Uh-Oh by Robert Fulghum. Uh-oh is more than a momentary reaction to small problems. Uh-oh is an attitude -- a perspective on the universe. From Robert Fulghum the #1 Bestseller author of All I Really Need to Know I Learned in Kindergarten.
Unbroken: A World War II Story of Survival, Resilience, and Redemption by Laura Hillenbrand. On a May afternoon in 1943, an Army Air Forces bomber crashed into the Pacific Ocean and disappeared, leaving only a spray of debris and a slick of oil, gasoline, and blood. Then, on the ocean surface, a face appeared. It was that of a young lieutenant, the plane’s bombardier, who was struggling to a life raft and pulling himself aboard. So began one of the most extraordinary odysseys of the Second World War.
The lieutenant’s name was Louis Zamperini. In boyhood, he’d been a cunning and incorrigible delinquent, breaking into houses, brawling, and fleeing his home to ride the rails. As a teenager, he had channeled his defiance into running, discovering a prodigious talent that had carried him to the Berlin Olympics and within sight of the four-minute mile. But when war had come, the athlete had become an airman, embarking on a journey that led to his doomed flight, a tiny raft, and a drift into the unknown.

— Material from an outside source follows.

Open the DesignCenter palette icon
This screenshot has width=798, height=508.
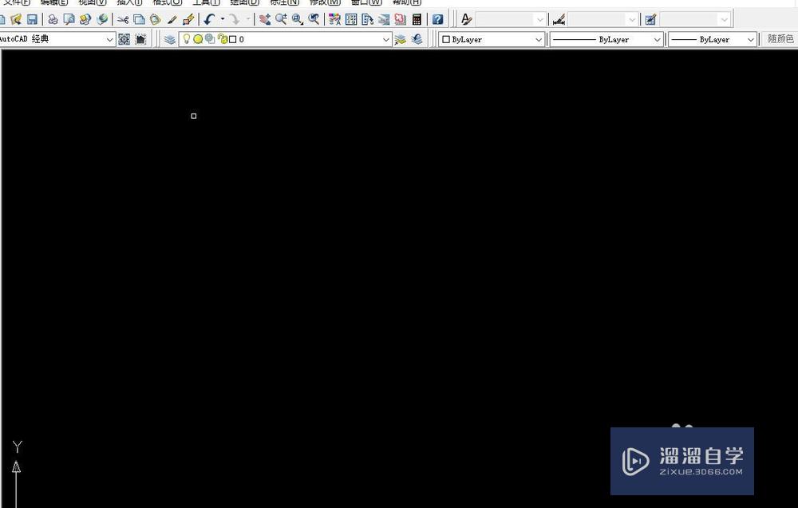click(x=352, y=18)
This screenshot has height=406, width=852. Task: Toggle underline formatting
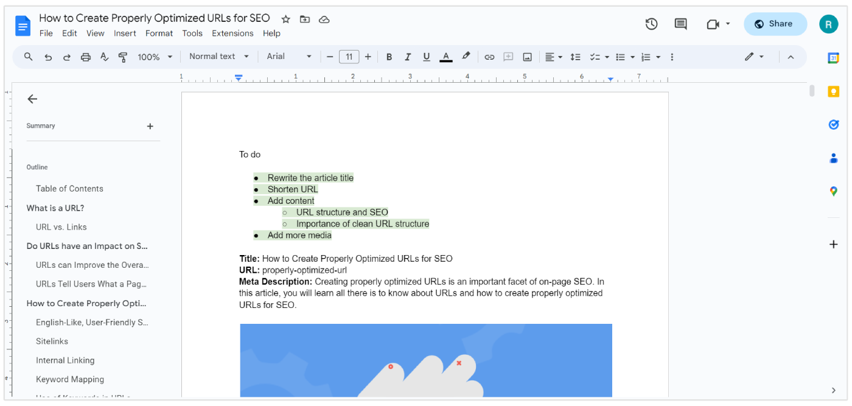pos(427,57)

Ahead of Zamperini lay thousands of miles of open ocean, leaping sharks, a foundering raft, thirst and starvation, enemy aircraft, and, beyond, a trial even greater. Driven to the limits of endurance, Zamperini would answer desperation with ingenuity; suffering with hope, resolve, and humor; brutality with rebellion. His fate, whether triumph or tragedy, would be suspended on the fraying wire of his will.
In her long-awaited new book, Laura Hillenbrand writes with the same rich and vivid narrative voice she displayed in Seabiscuit. Telling an unforgettable story of a man’s journey into extremity, Unbroken is a testament to the resilience of the human mind, body, and spirit.
Louis spent some time on Kwajalein Atoll and has returned at least once to try to help locate the prison he was confined in. Kwaj had the nickname Execution Island. I have emailed him on two occasions and received replies. Interesting man even in his 90s.
Uncle Tungesten: Memories of a Chemical Boyhood by Oliver Sacks.
Long before Oliver Sacks became a distinguished neurologist and bestselling writer, he was a small English boy fascinated by metals–also by chemical reactions (the louder and smellier the better), photography, squids and cuttlefish, H.G. Wells, and the periodic table. In this endlessly charming and eloquent memoir, the author of The Man Who Mistook His Wife for a Hat and Awakenings chronicles his love affair with science and the magnificently odd and sometimes harrowing childhood in which that love affair unfolded.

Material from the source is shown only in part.